**SOURCE PASSAGE**
Berlin’s State Opera House started life in the 1740s as Frederick the Great’s Court Theatre. It was special in the sense that it was the first European court theatre to have a standalone building that was not part of a royal palace. Frederick’s architect Georg Wenzeslaus von Knobelsdorff (1699-1753) also made this building one of the first works of German Classicism: a neo-Palladian temple front on the Unter den Linden side, possibly inspired by Palladio’s Villa Rotunda outside Vicenza, but also influenced by English Palladianism, and a “a radically new architecture consisting of load-bearing elements with all unnecessary elements eliminated” (Watkin/Mellinghoff 1987, p. 19).

**Entries from a dataset**
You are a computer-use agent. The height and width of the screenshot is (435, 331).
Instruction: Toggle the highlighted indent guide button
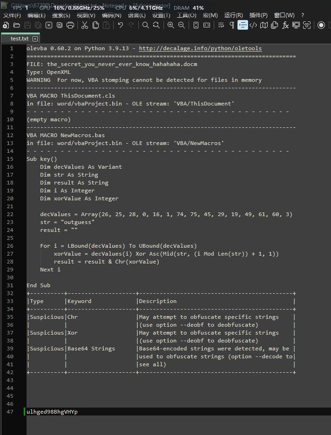click(x=243, y=25)
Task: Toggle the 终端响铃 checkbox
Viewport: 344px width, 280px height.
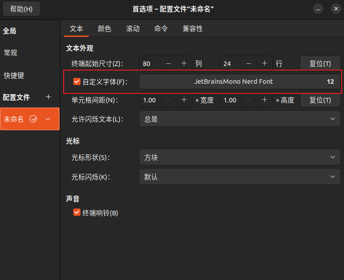Action: (77, 213)
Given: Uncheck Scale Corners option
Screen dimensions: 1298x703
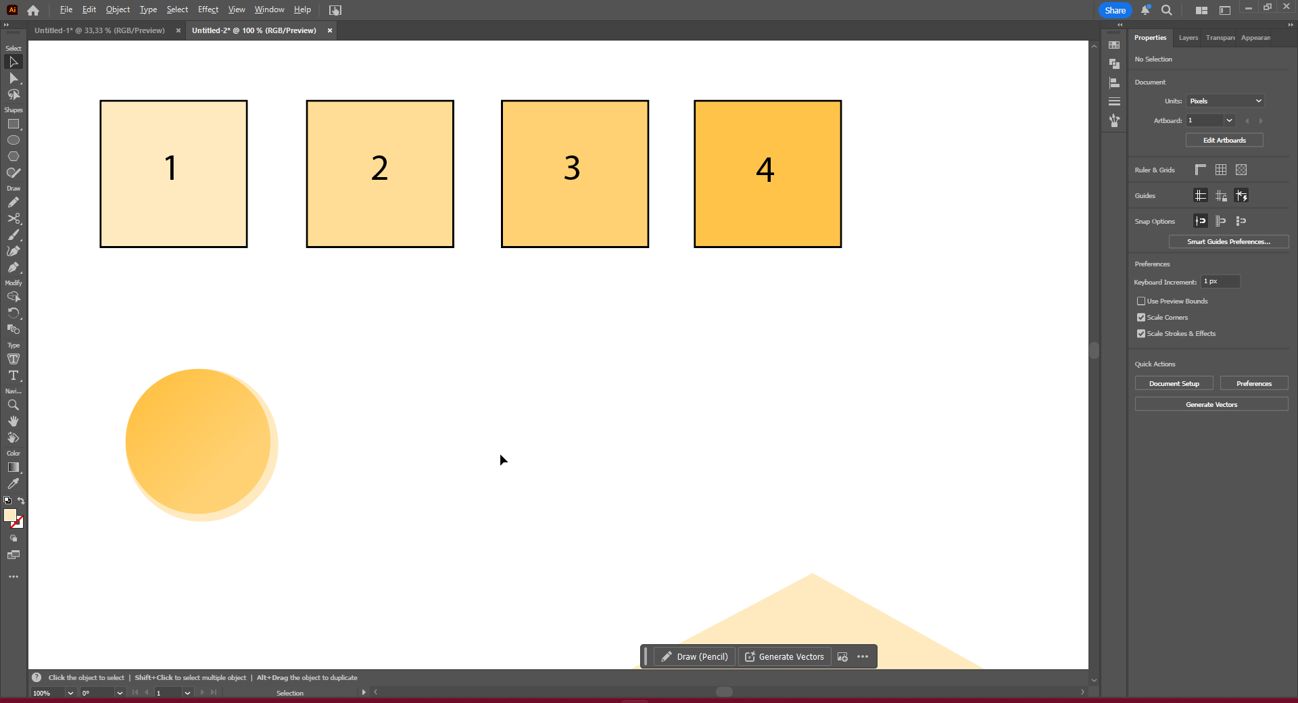Looking at the screenshot, I should tap(1141, 318).
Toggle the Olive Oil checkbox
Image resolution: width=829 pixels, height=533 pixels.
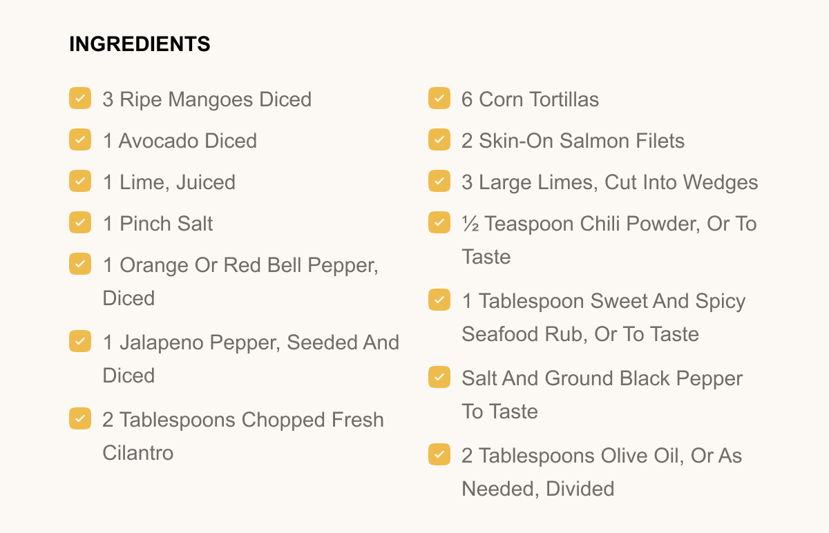tap(439, 454)
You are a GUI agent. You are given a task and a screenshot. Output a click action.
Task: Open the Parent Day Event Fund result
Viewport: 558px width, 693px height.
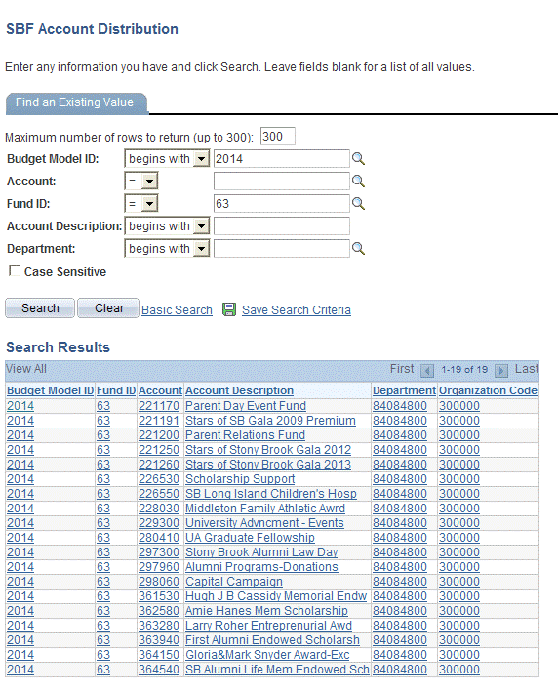[246, 406]
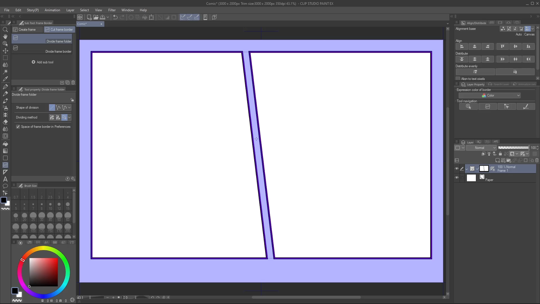Click the Undo arrow in toolbar
This screenshot has width=540, height=304.
[115, 17]

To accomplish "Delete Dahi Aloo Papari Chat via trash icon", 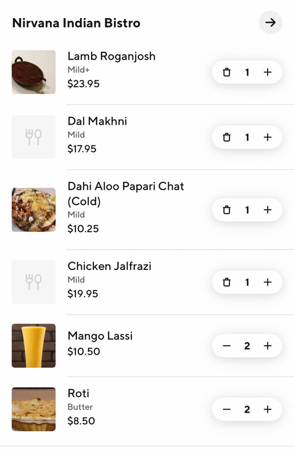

**WHAT TO WORK ON**
a) Convert the entries, starting at the first entry and ending at the line containing "Action: (77, 213)", into a two-column CSV with the columns request and answer. Give one row per request, with its text and its answer each in a single quoted field and line breaks turned into spaces, and leave the pictures out.
b) Carry on the passage about Berlin's State Opera House from where it stops.

**REPLIES**
a)
request,answer
"You are a computer-use agent. The height and width of the screenshot is (435, 331). Instruction: Toggle the highlighted indent guide button","click(x=243, y=25)"
"Task: Toggle the 终端响铃 checkbox Viewport: 344px width, 280px height.","Action: (77, 213)"

b)
The opera house has gone through a lot of reconstruction since then. Some of it was intended to improve it, such as the remodelling of the interior by Carl Friedrich Langhans (who also built the Brandenburg Gate) in the 1780s, or the controversial addition of a stage tower to handle large stage scenery in the 1920s. But just as many restoration efforts were required to repair the effects of fire, or of war. In the 1840s, Langhans Jr. rebuilt the opera house after a devastating fire, in 1941 it was one of the first Berlin victims of an aerial bombing raid, and it was reconstructed by none other than Nazi top architect Albert Speer, only to be bombed again in 1945.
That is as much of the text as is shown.